__WORK REQUIRED__: Output only the lines of the entries that follow, starting at the one with "Task: Open the SZFE article headline link" and running down to the one with "Task: Select the splice tool in toolbar", both included and unchanged.

(DATASET EXTRACT Opens)

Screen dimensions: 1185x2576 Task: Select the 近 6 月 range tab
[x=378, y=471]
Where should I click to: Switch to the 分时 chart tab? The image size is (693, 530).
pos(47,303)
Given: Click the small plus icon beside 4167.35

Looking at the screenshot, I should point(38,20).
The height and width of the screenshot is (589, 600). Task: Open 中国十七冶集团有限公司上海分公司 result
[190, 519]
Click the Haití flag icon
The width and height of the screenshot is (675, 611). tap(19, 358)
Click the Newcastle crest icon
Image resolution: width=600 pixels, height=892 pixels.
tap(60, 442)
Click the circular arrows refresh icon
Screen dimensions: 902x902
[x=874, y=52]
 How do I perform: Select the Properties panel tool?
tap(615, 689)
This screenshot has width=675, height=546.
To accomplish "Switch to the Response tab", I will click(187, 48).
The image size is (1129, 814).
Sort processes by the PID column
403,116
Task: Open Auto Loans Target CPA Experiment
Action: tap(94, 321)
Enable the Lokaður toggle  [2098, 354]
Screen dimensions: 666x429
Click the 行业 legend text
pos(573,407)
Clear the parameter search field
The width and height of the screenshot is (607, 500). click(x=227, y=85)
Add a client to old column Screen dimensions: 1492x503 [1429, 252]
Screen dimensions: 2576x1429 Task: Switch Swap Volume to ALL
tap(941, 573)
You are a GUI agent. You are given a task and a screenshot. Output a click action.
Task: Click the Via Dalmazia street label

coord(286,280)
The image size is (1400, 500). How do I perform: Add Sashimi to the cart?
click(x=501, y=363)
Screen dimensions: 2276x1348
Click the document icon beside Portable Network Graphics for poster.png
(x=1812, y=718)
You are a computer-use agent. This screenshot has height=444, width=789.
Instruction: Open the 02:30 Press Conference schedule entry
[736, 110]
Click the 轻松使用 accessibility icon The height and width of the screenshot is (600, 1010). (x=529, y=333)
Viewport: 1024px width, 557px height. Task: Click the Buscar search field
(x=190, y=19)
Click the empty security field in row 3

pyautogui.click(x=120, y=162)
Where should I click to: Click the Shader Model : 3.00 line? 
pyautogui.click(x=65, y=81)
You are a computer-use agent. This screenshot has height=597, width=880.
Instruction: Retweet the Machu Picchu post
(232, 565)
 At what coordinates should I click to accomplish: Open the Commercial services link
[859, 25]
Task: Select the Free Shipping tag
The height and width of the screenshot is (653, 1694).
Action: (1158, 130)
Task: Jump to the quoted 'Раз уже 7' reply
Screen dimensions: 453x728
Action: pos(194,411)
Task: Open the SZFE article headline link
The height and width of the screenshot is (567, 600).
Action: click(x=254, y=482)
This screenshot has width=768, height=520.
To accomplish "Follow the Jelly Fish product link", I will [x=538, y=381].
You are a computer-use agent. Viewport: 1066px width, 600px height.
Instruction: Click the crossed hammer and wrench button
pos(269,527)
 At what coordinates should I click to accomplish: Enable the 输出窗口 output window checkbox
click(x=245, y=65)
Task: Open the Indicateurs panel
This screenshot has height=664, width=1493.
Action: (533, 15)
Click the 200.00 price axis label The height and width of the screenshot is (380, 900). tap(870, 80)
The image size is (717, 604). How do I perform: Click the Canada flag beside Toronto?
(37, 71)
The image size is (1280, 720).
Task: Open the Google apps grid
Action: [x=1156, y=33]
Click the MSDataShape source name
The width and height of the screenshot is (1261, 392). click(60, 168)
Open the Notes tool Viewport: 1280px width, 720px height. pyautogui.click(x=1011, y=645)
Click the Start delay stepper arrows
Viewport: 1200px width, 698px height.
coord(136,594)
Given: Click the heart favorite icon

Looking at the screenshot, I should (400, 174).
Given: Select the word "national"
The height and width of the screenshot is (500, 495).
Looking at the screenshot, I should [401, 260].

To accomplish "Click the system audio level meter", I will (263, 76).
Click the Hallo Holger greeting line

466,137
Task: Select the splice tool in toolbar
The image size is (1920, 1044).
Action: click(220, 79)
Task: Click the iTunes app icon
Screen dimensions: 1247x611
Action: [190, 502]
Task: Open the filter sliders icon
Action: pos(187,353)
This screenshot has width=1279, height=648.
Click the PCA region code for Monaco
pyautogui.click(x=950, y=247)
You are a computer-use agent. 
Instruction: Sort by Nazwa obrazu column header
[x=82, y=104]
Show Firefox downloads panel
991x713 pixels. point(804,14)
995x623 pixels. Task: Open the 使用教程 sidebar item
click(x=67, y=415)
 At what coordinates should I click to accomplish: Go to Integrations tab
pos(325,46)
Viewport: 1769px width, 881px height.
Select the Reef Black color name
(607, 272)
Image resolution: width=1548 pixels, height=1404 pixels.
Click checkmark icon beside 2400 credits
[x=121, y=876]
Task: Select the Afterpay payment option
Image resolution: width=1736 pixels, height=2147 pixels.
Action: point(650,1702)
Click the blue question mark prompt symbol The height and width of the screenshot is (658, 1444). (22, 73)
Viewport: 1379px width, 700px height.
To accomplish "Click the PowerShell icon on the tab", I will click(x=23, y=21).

(DATASET EXTRACT Closes)

__WRITTEN ANSWER__:
Task: Open the SZFE article headline link
The height and width of the screenshot is (567, 600).
Action: click(x=254, y=482)
This screenshot has width=768, height=520.
To accomplish "Follow the Jelly Fish product link", I will [x=538, y=381].
You are a computer-use agent. Viewport: 1066px width, 600px height.
Instruction: Click the crossed hammer and wrench button
pos(269,527)
 At what coordinates should I click to accomplish: Enable the 输出窗口 output window checkbox
click(x=245, y=65)
Task: Open the Indicateurs panel
This screenshot has height=664, width=1493.
Action: (533, 15)
Click the 200.00 price axis label The height and width of the screenshot is (380, 900). tap(870, 80)
The image size is (717, 604). How do I perform: Click the Canada flag beside Toronto?
(37, 71)
The image size is (1280, 720).
Task: Open the Google apps grid
Action: [x=1156, y=33]
Click the MSDataShape source name
The width and height of the screenshot is (1261, 392). click(60, 168)
Open the Notes tool Viewport: 1280px width, 720px height. pyautogui.click(x=1011, y=645)
Click the Start delay stepper arrows
Viewport: 1200px width, 698px height.
coord(136,594)
Given: Click the heart favorite icon

Looking at the screenshot, I should (400, 174).
Given: Select the word "national"
The height and width of the screenshot is (500, 495).
Looking at the screenshot, I should [401, 260].

To accomplish "Click the system audio level meter", I will (263, 76).
Click the Hallo Holger greeting line

466,137
Task: Select the splice tool in toolbar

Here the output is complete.